⟨

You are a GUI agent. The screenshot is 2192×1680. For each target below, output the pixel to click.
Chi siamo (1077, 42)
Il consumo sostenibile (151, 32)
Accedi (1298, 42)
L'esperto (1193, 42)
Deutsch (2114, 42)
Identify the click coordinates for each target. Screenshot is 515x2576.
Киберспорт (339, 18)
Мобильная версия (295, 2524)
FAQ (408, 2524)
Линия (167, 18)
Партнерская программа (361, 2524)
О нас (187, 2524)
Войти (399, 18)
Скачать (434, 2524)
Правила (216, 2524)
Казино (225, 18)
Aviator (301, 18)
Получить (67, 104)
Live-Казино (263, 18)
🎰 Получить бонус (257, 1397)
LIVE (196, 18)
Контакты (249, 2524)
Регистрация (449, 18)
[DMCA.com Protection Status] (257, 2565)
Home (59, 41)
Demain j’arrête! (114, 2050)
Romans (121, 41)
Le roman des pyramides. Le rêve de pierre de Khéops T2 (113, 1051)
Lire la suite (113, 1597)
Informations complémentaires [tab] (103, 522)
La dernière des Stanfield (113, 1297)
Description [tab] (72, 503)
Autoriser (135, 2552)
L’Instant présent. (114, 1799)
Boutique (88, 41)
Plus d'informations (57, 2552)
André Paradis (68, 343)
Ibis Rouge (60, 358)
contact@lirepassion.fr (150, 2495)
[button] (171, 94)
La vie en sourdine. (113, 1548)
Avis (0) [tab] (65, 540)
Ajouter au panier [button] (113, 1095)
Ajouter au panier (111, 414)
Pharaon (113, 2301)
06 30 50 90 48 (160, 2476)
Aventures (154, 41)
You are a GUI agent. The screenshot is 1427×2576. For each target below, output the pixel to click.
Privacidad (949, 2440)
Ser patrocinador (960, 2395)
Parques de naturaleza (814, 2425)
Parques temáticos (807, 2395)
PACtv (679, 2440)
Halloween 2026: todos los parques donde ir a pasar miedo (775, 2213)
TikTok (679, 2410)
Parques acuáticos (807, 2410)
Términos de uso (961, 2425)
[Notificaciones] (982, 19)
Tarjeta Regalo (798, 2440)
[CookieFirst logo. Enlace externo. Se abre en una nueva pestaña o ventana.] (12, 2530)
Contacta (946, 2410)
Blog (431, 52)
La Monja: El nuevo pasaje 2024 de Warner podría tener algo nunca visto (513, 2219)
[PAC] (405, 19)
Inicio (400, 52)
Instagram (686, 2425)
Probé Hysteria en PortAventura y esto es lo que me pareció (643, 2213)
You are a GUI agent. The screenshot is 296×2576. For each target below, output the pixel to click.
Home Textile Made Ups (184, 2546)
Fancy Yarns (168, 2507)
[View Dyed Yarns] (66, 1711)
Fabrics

⟩

→ **How to complete this task**
Repeat the data above exactly.

→ **Expected answer**
You are a GUI agent. The screenshot is 2192×1680. For each target below, output the pixel to click.
Chi siamo (1077, 42)
Il consumo sostenibile (151, 32)
Accedi (1298, 42)
L'esperto (1193, 42)
Deutsch (2114, 42)
Identify the click coordinates for each target. Screenshot is 515x2576.
Киберспорт (339, 18)
Мобильная версия (295, 2524)
FAQ (408, 2524)
Линия (167, 18)
Партнерская программа (361, 2524)
О нас (187, 2524)
Войти (399, 18)
Скачать (434, 2524)
Правила (216, 2524)
Казино (225, 18)
Aviator (301, 18)
Получить (67, 104)
Live-Казино (263, 18)
🎰 Получить бонус (257, 1397)
LIVE (196, 18)
Контакты (249, 2524)
Регистрация (449, 18)
[DMCA.com Protection Status] (257, 2565)
Home (59, 41)
Demain j’arrête! (114, 2050)
Romans (121, 41)
Le roman des pyramides. Le rêve de pierre de Khéops T2 (113, 1051)
Lire la suite (113, 1597)
Informations complémentaires [tab] (103, 522)
La dernière des Stanfield (113, 1297)
Description [tab] (72, 503)
Autoriser (135, 2552)
L’Instant présent. (114, 1799)
Boutique (88, 41)
Plus d'informations (57, 2552)
André Paradis (68, 343)
Ibis Rouge (60, 358)
contact@lirepassion.fr (150, 2495)
[button] (171, 94)
La vie en sourdine. (113, 1548)
Avis (0) [tab] (65, 540)
Ajouter au panier [button] (113, 1095)
Ajouter au panier (111, 414)
Pharaon (113, 2301)
06 30 50 90 48 (160, 2476)
Aventures (154, 41)
You are a GUI agent. The screenshot is 1427×2576. For each target below, output the pixel to click.
Privacidad (949, 2440)
Ser patrocinador (960, 2395)
Parques de naturaleza (814, 2425)
Parques temáticos (807, 2395)
PACtv (679, 2440)
Halloween 2026: todos los parques donde ir a pasar miedo (775, 2213)
TikTok (679, 2410)
Parques acuáticos (807, 2410)
Términos de uso (961, 2425)
[Notificaciones] (982, 19)
Tarjeta Regalo (798, 2440)
[CookieFirst logo. Enlace externo. Se abre en una nueva pestaña o ventana.] (12, 2530)
Contacta (946, 2410)
Blog (431, 52)
La Monja: El nuevo pasaje 2024 de Warner podría tener algo nunca visto (513, 2219)
[PAC] (405, 19)
Inicio (400, 52)
Instagram (686, 2425)
Probé Hysteria en PortAventura y esto es lo que me pareció (643, 2213)
You are a GUI agent. The screenshot is 296×2576. For each target below, output the pixel to click.
Home Textile Made Ups (184, 2546)
Fancy Yarns (168, 2507)
[View Dyed Yarns] (66, 1711)
Fabrics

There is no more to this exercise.